Sports stakeholders are becoming increasingly frustrated with the extent of illegal streaming, and fingers are being pointed in different directions.
At the FT’s recent Business of Football Summit, the Chief Operating Officer at UK sports broadcaster Sky, Nick Herm, said that more needs to be done to counter illegal streaming.
The businessman argues that telcos and some big tech firms need to do more, with Amazon cited in particular. This is because Amazon ‘Fire Stick’ digital media platforms are often corrupted to stream pirated sports content.
“People will know you can get jailbroken Fire Sticks and you can access pirated services on them,” he said, as reported by City.am. “There are football fans who literally have shirts printed with ‘dodgy boxes and fire sticks’ on them.

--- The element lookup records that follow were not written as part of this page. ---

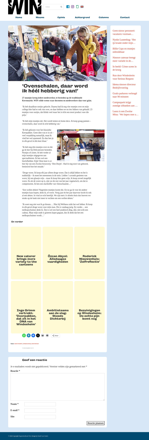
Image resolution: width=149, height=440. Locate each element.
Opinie (61, 17)
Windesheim (27, 344)
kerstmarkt (18, 344)
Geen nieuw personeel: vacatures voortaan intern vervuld (124, 32)
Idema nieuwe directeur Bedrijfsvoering (124, 86)
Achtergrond (82, 17)
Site (12, 416)
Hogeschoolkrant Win (25, 436)
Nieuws (40, 17)
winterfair (35, 344)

“In addition to telcos, some of the tech giants – Amazon in particular – we do not get enough engagement to address some of those problems where people are buying these devices in bulk, they’re breaking them and sideloading pirated apps on them – and people are just buying them.”

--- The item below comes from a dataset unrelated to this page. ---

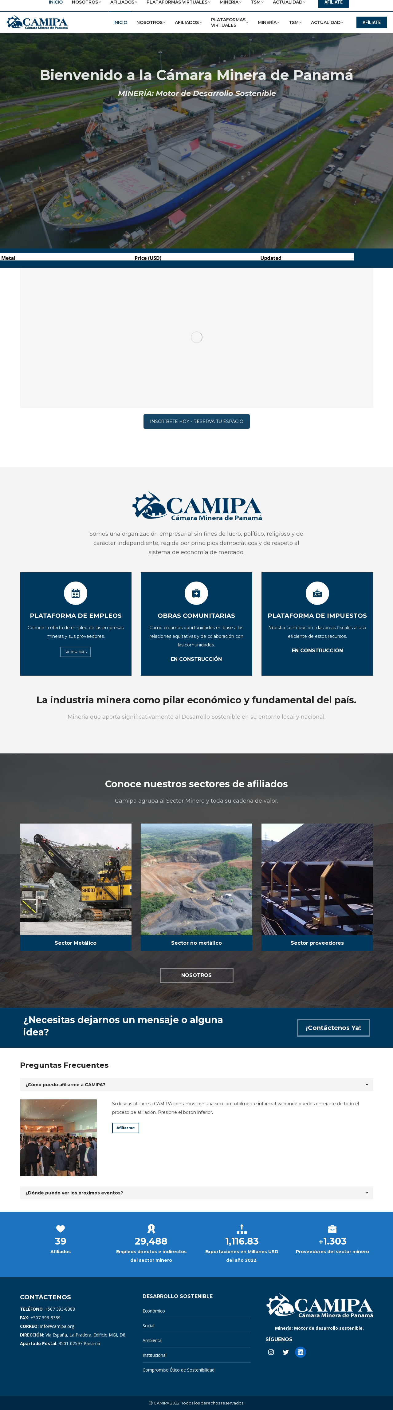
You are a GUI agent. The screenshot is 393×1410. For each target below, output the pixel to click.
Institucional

Herm is not the first to raise these concerts and it is highly unlikely he will be the last. Illegal sports streams are a common feature of the modern sports ecosystem, whether broadcasters, clubs and other stakeholders like it or not.
With football such a big money business, the losses as a result of these streams are a big concern for the stakeholders involved. Sky paid £6.7bn for the 2025-29 Premier League rights cycle, so it’s not surprising that the broadcaster isn’t particularly happy about people streaming games illegally.
Across the EU, it is estimated that more than one in 10 EU citizens have illegally streamed sports content, while in the UK there have been some notable legal cases around sports piracy. This is not just contained to football, with MMA and boxing standing out as much sought after illegal streaming products.
As the leagues and sports organisations themselves also lose out to this, these organisations are also voicing options. Speaking at the SPORTEL sports business conference late last year, Javier Tebas, President of LaLiga, compared sports pirates to drug traffickers
Citing figures that 45-46,000 people a day receive illegally transmitted content, he called on big tech firms, telcos, and IT providers like Cloudfare, Amazon Web Services (AWS) and Google to do more.
“We need to solve the problem that is taking place every single day, and furthermore it seems that solving this problem is impossible,” he said.
“We need to become active in understanding how we can solve this problem. We have the big techs involved, many of them. They are the necessary cooperators to commit fraud.
“They know how to steal a product but also they steal a product, and they earn money out of this form of piracy.”
Tebas went on to accuse big tech firms of essentially being complicit in the theft of official sports content and rights by not doing enough to combat it. A few months later, it seems these concerns remain strong as ever, if Herm’s remarks are anything to go by.
It is also important to note, and this should not be taken as an endorsement of piracy, that the costs of sports consumption are rising with more and more rights increasingly held by pay-TV and subscription streaming platforms.
When this is coupled with rising living costs and inflation across many countries, it will mean that illegal streaming will continue to be an attractive proposition for many sports fans for the foreseeable future.